Regular orthopedic checks once a year were recommended. Unfortunately, 10 years later,
from March 2014, the patient started to limp with a frequent and gradually disabling
pain localized in the left hip. Control X-ray examination showed protrusion of the
femoral head with the thinning of the inlay 4 to 5 mm and incipient osteolytic lesions
below the acetabulum with the necessity of surgical revision ([Fig. 3 ]).
Fig. 3 Decentration of the femoral head and incipient osteolytic lesions below the acetabulum.
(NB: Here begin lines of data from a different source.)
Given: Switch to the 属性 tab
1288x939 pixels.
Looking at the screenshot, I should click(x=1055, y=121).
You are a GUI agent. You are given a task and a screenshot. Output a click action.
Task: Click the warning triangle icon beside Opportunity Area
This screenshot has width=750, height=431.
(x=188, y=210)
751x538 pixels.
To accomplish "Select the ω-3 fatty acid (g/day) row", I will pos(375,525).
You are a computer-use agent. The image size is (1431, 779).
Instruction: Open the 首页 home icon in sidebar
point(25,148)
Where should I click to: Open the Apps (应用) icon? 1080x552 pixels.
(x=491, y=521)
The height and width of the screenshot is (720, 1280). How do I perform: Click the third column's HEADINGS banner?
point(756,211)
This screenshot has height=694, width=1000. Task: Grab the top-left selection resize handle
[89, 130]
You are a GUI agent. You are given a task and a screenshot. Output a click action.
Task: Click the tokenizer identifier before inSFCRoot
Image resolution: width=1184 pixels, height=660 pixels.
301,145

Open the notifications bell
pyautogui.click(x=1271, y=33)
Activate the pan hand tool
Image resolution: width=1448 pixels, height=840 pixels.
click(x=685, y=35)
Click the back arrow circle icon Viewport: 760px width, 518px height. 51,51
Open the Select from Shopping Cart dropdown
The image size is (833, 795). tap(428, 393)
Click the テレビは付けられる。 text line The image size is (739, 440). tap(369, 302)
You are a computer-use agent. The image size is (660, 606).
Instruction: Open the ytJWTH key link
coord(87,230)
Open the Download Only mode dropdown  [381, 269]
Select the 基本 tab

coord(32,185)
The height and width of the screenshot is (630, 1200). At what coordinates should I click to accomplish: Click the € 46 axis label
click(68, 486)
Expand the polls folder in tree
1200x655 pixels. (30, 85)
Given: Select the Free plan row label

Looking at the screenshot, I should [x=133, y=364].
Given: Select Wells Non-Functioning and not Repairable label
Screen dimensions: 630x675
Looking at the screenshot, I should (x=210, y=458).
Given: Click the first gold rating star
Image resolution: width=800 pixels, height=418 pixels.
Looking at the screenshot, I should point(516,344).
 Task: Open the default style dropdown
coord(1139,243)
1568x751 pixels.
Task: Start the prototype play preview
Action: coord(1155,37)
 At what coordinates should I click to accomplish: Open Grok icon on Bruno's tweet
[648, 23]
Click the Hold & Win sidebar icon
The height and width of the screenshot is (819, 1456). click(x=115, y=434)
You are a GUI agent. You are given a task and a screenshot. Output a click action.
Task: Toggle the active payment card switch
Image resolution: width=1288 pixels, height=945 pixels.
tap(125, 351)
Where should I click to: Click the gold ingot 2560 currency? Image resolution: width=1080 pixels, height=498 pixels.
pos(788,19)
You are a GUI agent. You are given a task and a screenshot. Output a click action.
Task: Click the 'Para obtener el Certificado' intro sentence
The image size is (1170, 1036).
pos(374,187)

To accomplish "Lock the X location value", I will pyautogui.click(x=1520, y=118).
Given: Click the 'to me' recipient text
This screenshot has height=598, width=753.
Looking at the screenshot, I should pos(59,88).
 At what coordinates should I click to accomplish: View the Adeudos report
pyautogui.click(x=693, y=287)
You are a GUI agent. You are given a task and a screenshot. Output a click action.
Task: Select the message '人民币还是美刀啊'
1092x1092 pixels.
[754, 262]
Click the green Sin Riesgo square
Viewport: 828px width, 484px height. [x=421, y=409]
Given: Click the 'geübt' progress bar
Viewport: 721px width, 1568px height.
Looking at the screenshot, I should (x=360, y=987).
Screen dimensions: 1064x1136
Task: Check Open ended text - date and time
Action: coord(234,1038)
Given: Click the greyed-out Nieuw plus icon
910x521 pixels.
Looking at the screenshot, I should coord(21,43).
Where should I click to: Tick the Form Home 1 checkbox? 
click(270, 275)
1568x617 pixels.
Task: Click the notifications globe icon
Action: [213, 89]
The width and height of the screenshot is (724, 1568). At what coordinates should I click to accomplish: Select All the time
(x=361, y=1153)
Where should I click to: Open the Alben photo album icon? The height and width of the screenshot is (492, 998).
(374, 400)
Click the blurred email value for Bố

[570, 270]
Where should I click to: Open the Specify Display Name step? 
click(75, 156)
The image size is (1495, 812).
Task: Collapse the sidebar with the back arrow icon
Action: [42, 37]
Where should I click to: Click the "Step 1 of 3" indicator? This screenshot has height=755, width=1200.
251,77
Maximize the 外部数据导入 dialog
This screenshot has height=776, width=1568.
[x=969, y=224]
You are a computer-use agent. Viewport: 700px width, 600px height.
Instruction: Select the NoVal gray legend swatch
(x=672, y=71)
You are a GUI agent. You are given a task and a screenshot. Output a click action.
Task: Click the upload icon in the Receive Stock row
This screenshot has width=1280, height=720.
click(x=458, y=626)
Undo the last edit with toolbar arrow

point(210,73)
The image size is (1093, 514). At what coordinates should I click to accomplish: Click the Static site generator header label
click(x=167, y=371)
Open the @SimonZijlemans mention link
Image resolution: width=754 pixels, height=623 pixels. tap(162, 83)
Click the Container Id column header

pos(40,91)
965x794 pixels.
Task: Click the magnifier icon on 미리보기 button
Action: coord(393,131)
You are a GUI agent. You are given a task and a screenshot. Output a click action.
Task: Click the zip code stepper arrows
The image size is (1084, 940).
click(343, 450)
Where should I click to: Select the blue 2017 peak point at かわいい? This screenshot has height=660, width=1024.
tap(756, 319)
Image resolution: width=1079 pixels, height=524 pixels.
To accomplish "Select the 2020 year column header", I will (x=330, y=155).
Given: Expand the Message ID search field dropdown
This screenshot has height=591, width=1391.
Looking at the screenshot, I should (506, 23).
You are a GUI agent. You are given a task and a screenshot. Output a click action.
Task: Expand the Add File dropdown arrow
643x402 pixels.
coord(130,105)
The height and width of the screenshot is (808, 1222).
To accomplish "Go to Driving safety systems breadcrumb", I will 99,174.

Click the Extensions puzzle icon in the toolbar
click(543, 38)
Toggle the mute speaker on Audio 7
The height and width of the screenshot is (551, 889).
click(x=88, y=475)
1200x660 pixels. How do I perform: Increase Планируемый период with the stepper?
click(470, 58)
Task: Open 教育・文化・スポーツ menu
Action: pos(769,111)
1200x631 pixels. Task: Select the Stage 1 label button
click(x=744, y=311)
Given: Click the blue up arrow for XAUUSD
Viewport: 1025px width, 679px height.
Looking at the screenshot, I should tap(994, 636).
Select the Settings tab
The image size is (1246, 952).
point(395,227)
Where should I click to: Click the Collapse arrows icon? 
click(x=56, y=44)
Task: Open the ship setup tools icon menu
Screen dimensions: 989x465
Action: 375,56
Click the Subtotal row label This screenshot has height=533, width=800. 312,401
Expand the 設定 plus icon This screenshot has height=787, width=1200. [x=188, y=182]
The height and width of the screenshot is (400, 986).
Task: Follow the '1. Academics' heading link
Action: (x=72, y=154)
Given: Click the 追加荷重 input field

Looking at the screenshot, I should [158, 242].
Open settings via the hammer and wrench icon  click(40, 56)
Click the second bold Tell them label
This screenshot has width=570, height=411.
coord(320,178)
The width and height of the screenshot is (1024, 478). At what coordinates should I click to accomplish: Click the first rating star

The management of thrombotic complications in patients with afibrinogenemia is problematic
because of their bleeding tendency. Some authors recommend use of compression stockings
and low-molecular-weight heparin in patients with a history of thrombosis who are
undergoing surgery.[11 ] In patients who develop thrombotic complications following replacement therapy,
some authors continue the latter if indicated and co-administer low-molecular-weight
or unfractionated heparin. Our patient and members of the family have not experienced
any thrombotic episodes. Furthermore, screening tests for thrombophilic mutations
in the family have been negative. Therefore, thromboprophylaxis was applied at the
dose of 0.3 mL daily only during hospitalization.
Our patient has otherwise been managed with prophylactic administration of fibrinogen
concentrate at the dose of 25 mg/kg once a month from the age of 15 years before surgery.[5 ] We managed the patient during intensive rehabilitation with prophylactic dose fibrinogen
concentrate once a week within 2 months after surgery. At present, the patient is
given a prophylactic dose of 25 mg/kg of fibrinogen concentrate once every 2 weeks
and he is without any bleeding or thrombotic complications.
In conclusion, our results in this patient with congenital afibrinogenemia who underwent
the successful repeated total left hip arthroplasty reaffirm the recommendation to
tailor treatment to ensure a hemostasis balance between the replacement of clotting
factor (fibrinogen concentrate) and thromboprophylaxis.